Q32.Marks: +2.0UGC NET Paper 2: Computer Science and Application 26th June 2025 Shift 1
What will be the output of the following C Programming code:
void main ()
{
int *i, a = 12 b = 2 c;
c=( a = a + b , b = a / b, a =a * b, b = a - b )
i =&c;
printf("%d", --(*i));
}
1.91
2.90✓ Correct
3.98
4.92
Solution
The correct answer is 90 (Option 2)
Key Points
The expression on the right side of c = ( ... ) uses the comma operator.

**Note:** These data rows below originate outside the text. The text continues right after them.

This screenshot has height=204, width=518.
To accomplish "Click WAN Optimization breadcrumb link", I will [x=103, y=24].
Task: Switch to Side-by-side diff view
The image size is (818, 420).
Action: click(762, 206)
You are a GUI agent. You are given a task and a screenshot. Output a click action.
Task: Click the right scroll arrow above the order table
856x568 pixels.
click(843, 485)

It evaluates sub-expressions from left to right and returns the value of the last sub-expression.
Assignments inside that comma expression change a and b step by step; the final value (of the last assignment) is stored in c.
--(*i) is a pre-decrement on the value pointed by i. Since i = &c, it decreases c by 1 and then prints it.
Given code (formatted):
void main() {
int *i, a = 12, b = 2, c;
c = ( a = a + b, /* step 1 */
b = a / b, /* step 2 */
a = a * b, /* step 3 */
b = a - b ); /* step 4 (value of comma expr) */
i = &c;
printf("%d", --(*i));
}
Step-by-step evaluation of the comma expression:
a = a + b → a = 12 + 2 = 14
b = a / b → b = 14 / 2 = 7 (integer division)

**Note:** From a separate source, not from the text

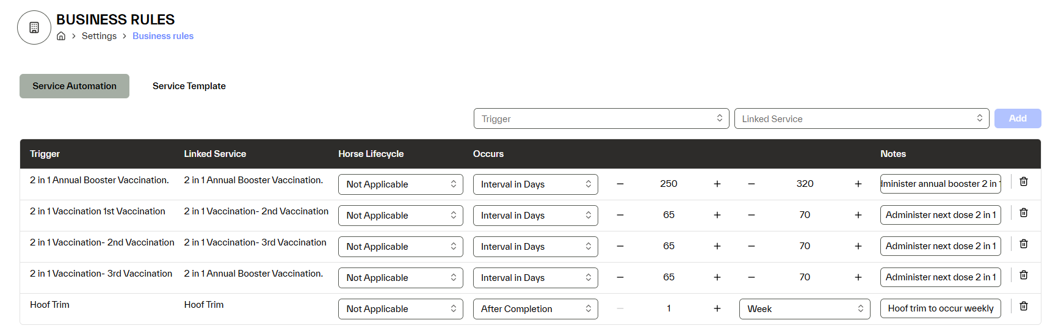Increase the 250 value with plus
Screen dimensions: 1061x331
point(717,184)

a = a * b → a = 14 * 7 = 98
b = a - b → b = 98 - 7 = 91
The comma expression’s value is the value of this last assignment, i.e., 91. Therefore, c = 91.
Printing:i = &c so *i refers to c. --(*i) pre-decrements c to 90 and then prints it.
Important Points
Comma operator: Evaluates operands left→right; only the last value is returned, but all side effects occur.

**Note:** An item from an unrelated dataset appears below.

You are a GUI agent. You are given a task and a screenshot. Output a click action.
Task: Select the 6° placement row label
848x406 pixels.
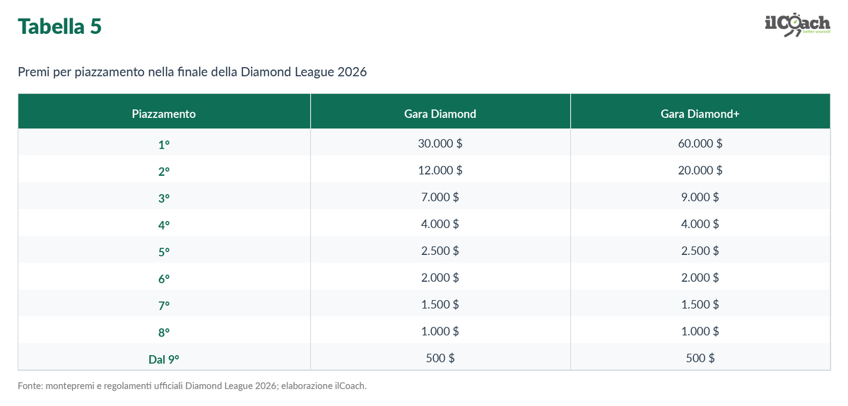pos(164,278)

Pre vs Post decrement:--x decrements then yields the new value; x-- would print the old value and decrement later.
Why other options are wrong:
91 – would be printed if there were printf("%d", *i--) or no decrement; but here we pre-decrement to 90.
98 – comes from the intermediate value of a (step 3), not what we store in c.
92 – results from an incorrect arithmetic/ordering assumption; correct final c is 91, then decremented to 90.